Parallel clustered NAS vendor Panasas is the latest vendor to put solid state drives (SSDs) in it storage arrays.

Panasas will includes SSD in the highest end of the three ActiveStor Series systems it launched today. Series 7 and Series 8 – with no SSD support – are available today, while Series 9 with SSDs are expected in the second half of the year.

Series 9 will have the highest IOPs and lowest latency of Panasas systems, and is aimed at bringing the vendor beyond its high performance computing (HPC) niche into financial services, media and entertainment and life sciences

Panasas Series 9 tiers consist of DRAM cache, SSD, and SATA drives. “We hate Fibre Channel,” Panasas marketing VP Larry Jones says.

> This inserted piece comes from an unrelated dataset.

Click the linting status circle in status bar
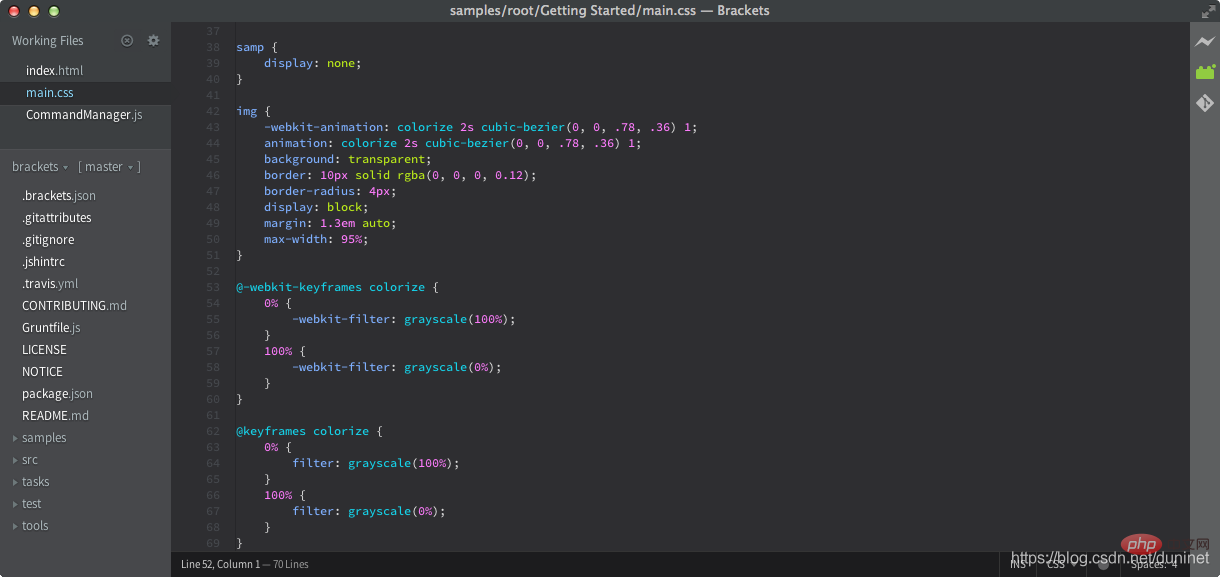Viewport: 1220px width, 577px height. 1104,564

Those three non-FC tiers are placed in “turbo” blades on the Panasas Series 9. Each blade has 40 GB of cache, 36 GB of SSDs and 2 TB of SATA. Each shelf holds 11 blades, and Jones says there is no limit on shelves in a system.

Panasas uses Intel X-25E single-level cell (SLC) SSDs. Jones says no pricing is set yet but he expects the SSDs to have a 40% premium over SATA.

ActiveScale 3.4 software includes automatic tiered storage capability to migrate data to the right tier without requiring customers to set policies. “We put data in the right spot automatically,” Jones says.

The Series 9 scales can generate 120,000 IOPS, according to Panasas.

As with Series 9, the Series 8 model supports 10-Gigabit Ethernet and InfiniBand, and up to 440 GB of cache. The entry level Series 7 is GigE only and maxes out at 50 GB cache. The two higher models also include volume snap shots.

Although SSDs are all the rage in storage now, it’s unlikely that SSD support alone will make Panasas more popular outside of the HPC world. Panasas is also counting on the Parallel NFS protocol (pNFS) to make its systems more accessible to the average NAS shop. pNFS, which will likely replace Panasas’s proprietary DirectFlow protocol, isn’t expected in shipping products until 2010.